Au nombre des mesures prises par le Président de la République, en riposte contre le Coronavirus, on note la fermeture des lieux de culte (mosquées et églises) pour éviter le regroupement de plus de 20 personnes. Comme partout en Guinée, cette décision ne fait pas que des heureux, elle joue aussi sur le quotidien de plusieurs citoyens, qui ne vivent que de charité. C’est le cas des mendiants qui campent devant la grande mosquée de Kankan. Ils subissent de plein fouet les conséquences de la fermeture des mosquées.

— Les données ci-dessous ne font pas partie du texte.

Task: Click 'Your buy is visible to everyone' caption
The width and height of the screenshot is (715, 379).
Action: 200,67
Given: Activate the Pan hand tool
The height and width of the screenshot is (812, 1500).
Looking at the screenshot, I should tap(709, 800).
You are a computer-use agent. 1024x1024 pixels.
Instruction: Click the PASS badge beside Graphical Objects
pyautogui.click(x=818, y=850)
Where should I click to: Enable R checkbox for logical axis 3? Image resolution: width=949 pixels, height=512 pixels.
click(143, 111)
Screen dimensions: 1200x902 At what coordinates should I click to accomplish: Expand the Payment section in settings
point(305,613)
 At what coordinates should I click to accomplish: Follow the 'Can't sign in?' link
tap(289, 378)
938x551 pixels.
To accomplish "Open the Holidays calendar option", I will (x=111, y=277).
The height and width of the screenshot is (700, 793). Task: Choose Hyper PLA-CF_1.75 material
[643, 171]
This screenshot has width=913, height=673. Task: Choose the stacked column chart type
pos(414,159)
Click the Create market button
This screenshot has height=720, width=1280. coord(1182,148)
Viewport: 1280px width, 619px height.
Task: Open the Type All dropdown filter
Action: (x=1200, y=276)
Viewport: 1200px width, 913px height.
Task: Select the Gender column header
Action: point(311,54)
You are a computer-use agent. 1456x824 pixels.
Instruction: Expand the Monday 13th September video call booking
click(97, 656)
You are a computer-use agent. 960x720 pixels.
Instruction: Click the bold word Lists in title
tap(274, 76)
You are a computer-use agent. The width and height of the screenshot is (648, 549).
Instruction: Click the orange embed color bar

C’est une véritable descente aux enfers pour des personnes à mobilité réduite aux abords de la grande mosquée de Kankan. Ce vendredi 17 avril 2020, est le 4ème vendredi qui rime avec la fermeture de cette maison de Dieu, comme tous les autres lieux de cultes du pays. Habituellement, ces mendiants gagnent leur pain quotidien les vendredis, ce qui n’est pas le cas depuis pratiquement un mois maintenant. Lancinè Condé un ds mendiants dit que, depuis la fermeture de la grande mosquée, son chiffre d’affaire a dégringolé

« Tout le monde est préoccupé par cette maladie et nous, nous ne gagnons rien à manger. De nos jours, celui qui a 15.000 fg par jour, peut se contenter de ça, moi je pouvais gagner 40.000 à 50.000 fg. Je demande aux autorités et personnes et bonne volonté de nous venir en aide, nous souffrons ici pour trouver de quoi manger » s’est lamenté ce mendiant

Chaque vendredi, Adama Kourouma, originaire de la sous-préfecture de Tokounou, située à près de 100 kilomètres de Kankan, gagnait plus de 50.000 fg. Mais pour ce vendredi 17 avril 2020, il n’a gagné que 10.000 fg « Depuis qu’ils ont fermé la mosquée, rare sont les personnes qui viennent nous donner de l’argent, donc on est obligé d’aller marcher sous le soleil. Jadis, je pouvais gagner ici plus de 50.000 fg chaque vendredi, mais pour aujourd’hui, je n’ai gagné que 10.000 fg »

Cette crise sanitaire que connait le monde entier frappe de plein fouet des mendiants de la commune urbaine de Kankan, selon les observateurs, le gouvernement et les personnes de bonne volonté devraient venir en aide à ces personnes à mobilité réduite.